Já no primeiro dia de governo, Bolsonaro excluiu três órgãos colegiados da estrutura da Presidência da República por meio de uma medida provisória. A tentativa do Congresso de recriar dois deles foi alvo de veto presidencial.

Três meses mais tarde, editou um decreto que extinguia colegiados ligados à administração federal de modo indiscriminado, sob a justificativa de racionalização da administração pública e corte de gastos.

Se os efeitos da participação social podem soar como algo distante para boa parte da população, no nível federal, os possíveis impactos de quando ela deixa de existir no nível local são por vezes sentidos de maneira bastante concreta.

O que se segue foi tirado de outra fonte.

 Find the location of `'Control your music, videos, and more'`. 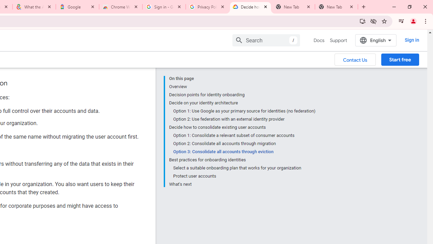

'Control your music, videos, and more' is located at coordinates (401, 21).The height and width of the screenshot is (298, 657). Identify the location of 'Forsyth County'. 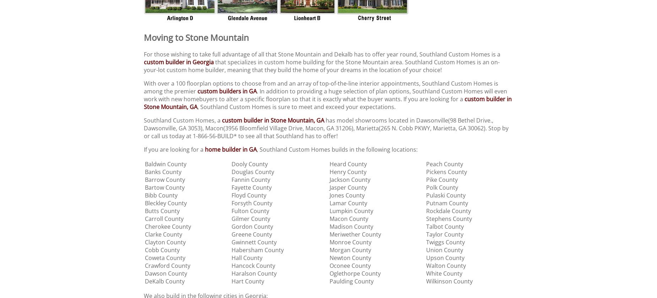
(252, 202).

Como mostrou a Folha, em regiões que convivem com a seca, a perda de controle social por conselhos municipais e ONGs favoreceu o uso político da distribuição de cisternas. Ao invés de tomar como critério as reais necessidades das famílias do semiárido, a entrega tem sido condicionada a apoios políticos.

Ainda que mais distantes do cotidiano, contudo, colegiados em que representantes da sociedade civil e o governo federal sentam juntos para definir e debater políticas públicas podem ter impactos relevantes a longo ou curto prazo.

Durante o governo Bolsonaro, decretos alterando a composição de conselhos abriram caminho, por exemplo, para que o governo federal conseguisse revogar, no ​Conama (Conselho Nacional do Meio Ambiente), normas de proteção a restingas e mangues, importantes para a preservação ambiental.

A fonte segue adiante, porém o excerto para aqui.